EXTRACTED INFORMATION
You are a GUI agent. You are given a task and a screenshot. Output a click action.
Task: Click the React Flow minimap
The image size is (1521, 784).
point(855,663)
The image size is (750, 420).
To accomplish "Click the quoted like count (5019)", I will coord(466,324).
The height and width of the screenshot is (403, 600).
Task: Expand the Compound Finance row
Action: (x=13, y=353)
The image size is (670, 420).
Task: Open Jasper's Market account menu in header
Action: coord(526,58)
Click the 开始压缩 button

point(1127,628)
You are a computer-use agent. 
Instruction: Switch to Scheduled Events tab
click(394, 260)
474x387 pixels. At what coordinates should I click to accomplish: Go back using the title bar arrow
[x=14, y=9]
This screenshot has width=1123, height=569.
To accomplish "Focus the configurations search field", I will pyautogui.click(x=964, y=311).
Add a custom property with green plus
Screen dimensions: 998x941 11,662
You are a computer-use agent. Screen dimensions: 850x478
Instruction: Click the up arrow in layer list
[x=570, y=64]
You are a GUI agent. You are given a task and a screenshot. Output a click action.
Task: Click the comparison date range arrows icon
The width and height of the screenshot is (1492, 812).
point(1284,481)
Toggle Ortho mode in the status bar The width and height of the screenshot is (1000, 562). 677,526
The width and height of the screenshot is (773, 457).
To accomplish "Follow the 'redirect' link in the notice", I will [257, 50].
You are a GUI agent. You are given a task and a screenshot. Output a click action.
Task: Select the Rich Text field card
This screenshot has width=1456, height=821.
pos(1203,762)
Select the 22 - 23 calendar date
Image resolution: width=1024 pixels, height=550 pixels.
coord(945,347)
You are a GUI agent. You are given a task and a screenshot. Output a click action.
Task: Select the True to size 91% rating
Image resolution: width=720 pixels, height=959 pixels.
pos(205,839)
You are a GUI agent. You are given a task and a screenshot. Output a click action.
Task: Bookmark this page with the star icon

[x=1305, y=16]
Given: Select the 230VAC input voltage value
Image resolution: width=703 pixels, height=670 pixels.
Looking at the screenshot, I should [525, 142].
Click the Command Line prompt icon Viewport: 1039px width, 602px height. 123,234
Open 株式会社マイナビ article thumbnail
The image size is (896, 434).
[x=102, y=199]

GIVEN REQUEST
Repeat the part of the listing that opens with the line containing "Toggle Ortho mode" and runs through the end of the listing, reproducing those lines unchanged.

TASK RESULT
Toggle Ortho mode in the status bar The width and height of the screenshot is (1000, 562). 677,526
The width and height of the screenshot is (773, 457).
To accomplish "Follow the 'redirect' link in the notice", I will [257, 50].
You are a GUI agent. You are given a task and a screenshot. Output a click action.
Task: Select the Rich Text field card
This screenshot has width=1456, height=821.
pos(1203,762)
Select the 22 - 23 calendar date
Image resolution: width=1024 pixels, height=550 pixels.
coord(945,347)
You are a GUI agent. You are given a task and a screenshot. Output a click action.
Task: Select the True to size 91% rating
Image resolution: width=720 pixels, height=959 pixels.
pos(205,839)
You are a GUI agent. You are given a task and a screenshot. Output a click action.
Task: Bookmark this page with the star icon

[x=1305, y=16]
Given: Select the 230VAC input voltage value
Image resolution: width=703 pixels, height=670 pixels.
Looking at the screenshot, I should [525, 142].
Click the Command Line prompt icon Viewport: 1039px width, 602px height. 123,234
Open 株式会社マイナビ article thumbnail
The image size is (896, 434).
[x=102, y=199]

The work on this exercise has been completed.